Although Estate of Posen, supra, disallowed the deduction there at issue, it acknowledged that " [s]ynthesizing Vatter with the instant case ... is not without its difficulties" and placed great significance on the fact that the proper evaluation requires "a balancing of the several reasons for a particular sale ... and that such balancing may be influenced by variations in factual situations of each case." 75 T.C. at 364. As noted above, the narrow holding of Posen was that the sale there "was made solely for the benefit of Posen as heir." Id. at 365

 6

In Estate of Posen, supra, the court similarly was "not unaware of the need for flexibility and the avoidance of mechanical counting of liquid assets in determining whether a particular expense meets the requirements." 75 T.C. at 365

 7

The discussion in the text does not purport to exhaust the relevant facts and circumstances. For example, in determining whether a sale was made for the benefit of the estate or was made for the benefit of a legatee and not the estate, cases have suggested that the testator's intention that property be distributed in kind (e.g., a specific devise) is relevant. Estate of Posen v. Commissioner, 75 T.C. at 363; Estate of Vatter, 65 T.C. at 638

 8

With respect to distribution as an alternative to sale, relevant considerations include not only the state statutory provisions governing distributions from estates, but more importantly, whether or not the fiduciary has unduly prolonged the administration of the estate beyond the time necessary for the orderly settlement of the estate.

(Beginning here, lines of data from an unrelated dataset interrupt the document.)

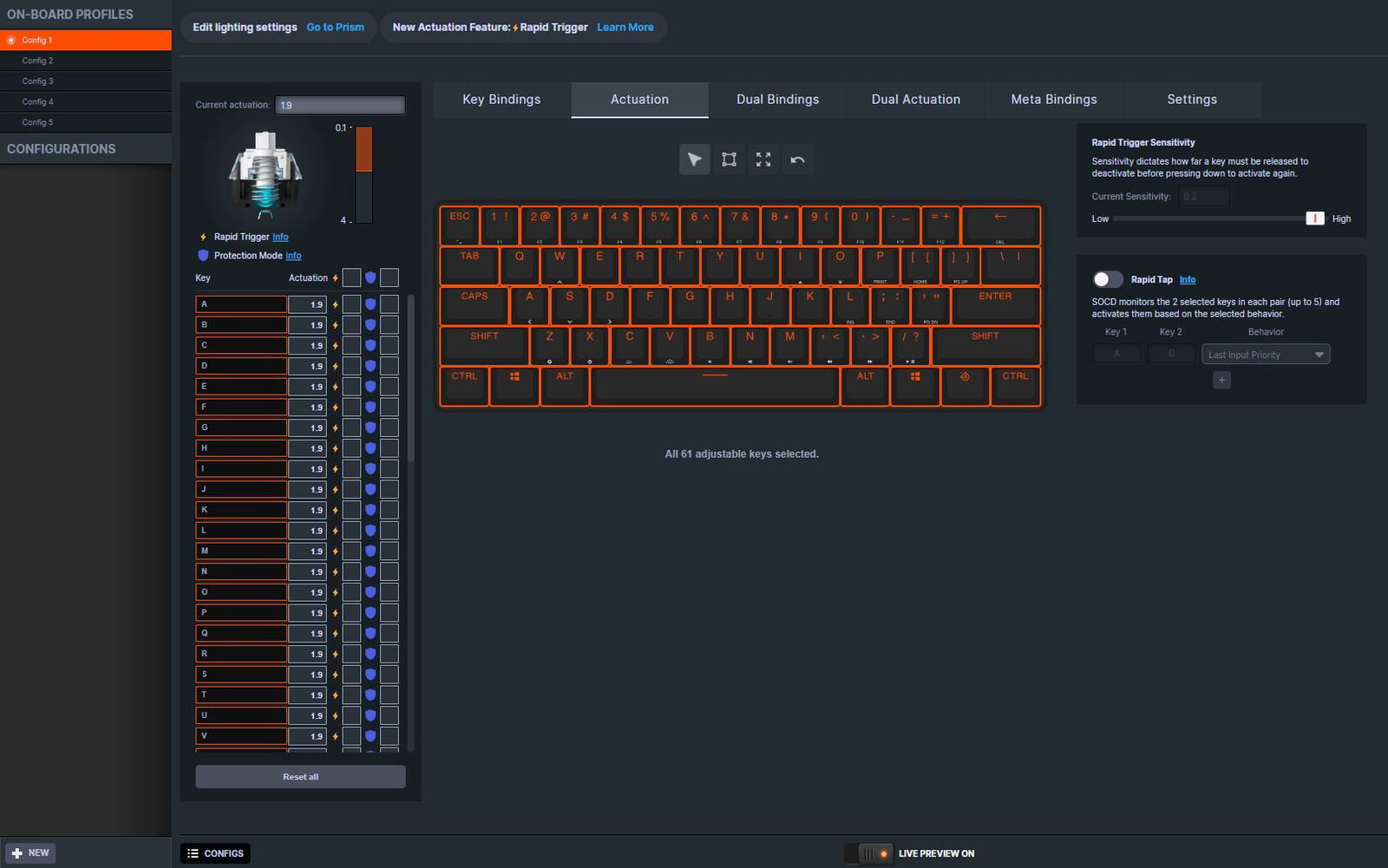Screen dimensions: 1388x868
Task: Switch to the Dual Actuation tab
Action: pyautogui.click(x=915, y=100)
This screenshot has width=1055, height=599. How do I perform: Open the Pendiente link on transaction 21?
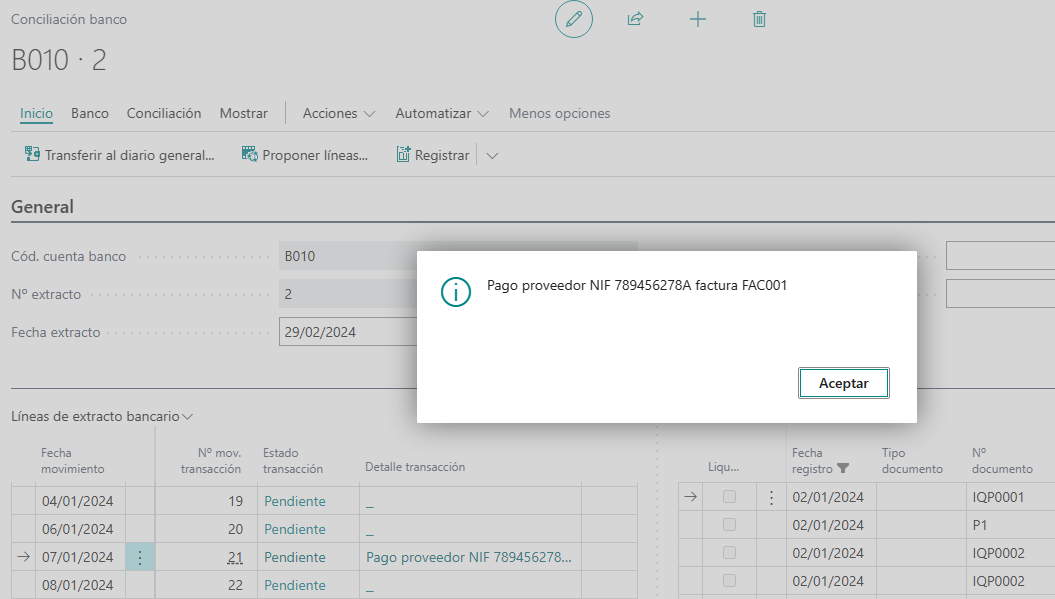(294, 556)
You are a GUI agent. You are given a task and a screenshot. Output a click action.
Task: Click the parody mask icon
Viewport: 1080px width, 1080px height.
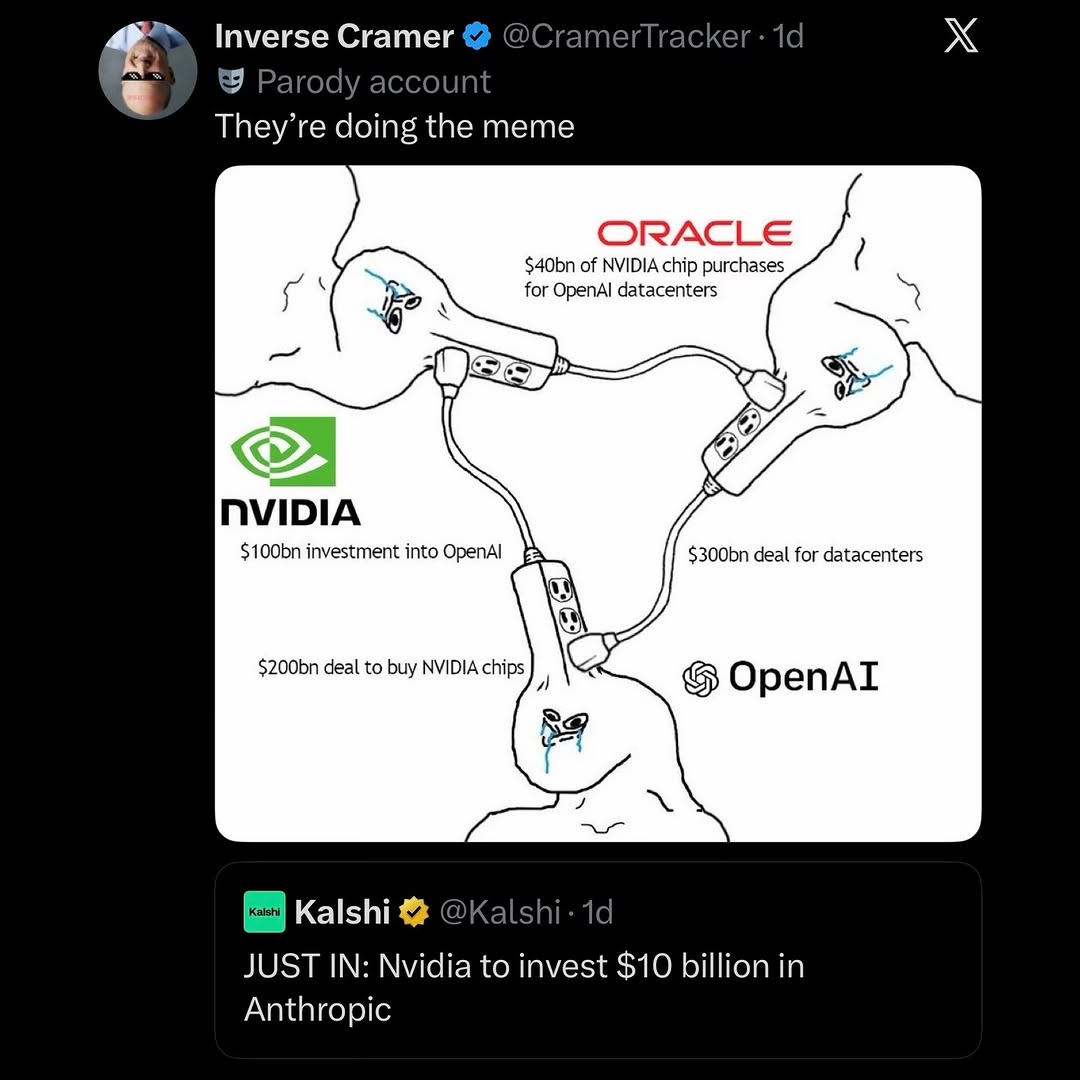[233, 81]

See Estate of Papson v. Commissioner, 73 T.C. at 396; 4 Mertens, Law of Federal Gift and Estate Taxation, Sec. 26.29. The summary judgment record in this case demonstrates that there is no issue here of undue prolongation of the period of administration. Thus, the Government is placed in the more tenuous posture of second-guessing a decision that is alleged, but on remand must be proved to be, a fiduciary decision. Cast in terms of the test articulated in the text below, the issue on remand will be whether the taxpayer can carry the burden of proof of showing that it was reasonably necessary to incur the expense during the normal course of administration to benefit the estate, in which case the expense is deductible, or, on the other hand, whether the evidence demonstrates that the expense was incurred to benefit Suzanne Marcus as legatee and not the estate, in which case the expense is not deductible

 9

Mertens, supra, at Sec. 26.36, pp. 133-34, describes this aspect of the test using the term "reasonably necessary." Treas.Reg. Sec. 20.2053-3(d) (2) uses the same term

 10

The standards governing the grant or denial of summary judgment need not be restated. It is appropriate, however, to note that:

Summary judgment may be inappropriate even where the parties agree on the basic facts, but disagree about the factual inferences that should be drawn from these facts.... If reasonable minds might differ on the inferences arising from undisputed facts, then the court should deny summary judgment.

Impossible Electronics Techniques, Inc. v. Wackenhut Protective Systems, Inc., 669 F.2d 1026, 1031 (5th Cir. 1982) (Unit B). In Stein v. Reynolds Securities, Inc., 667 F.2d 33 (11th Cir. 1982), this court adopted as binding precedent all of the post-September 30, 1981, decisions of Unit B of the former Fifth Circuit. Id. at 34.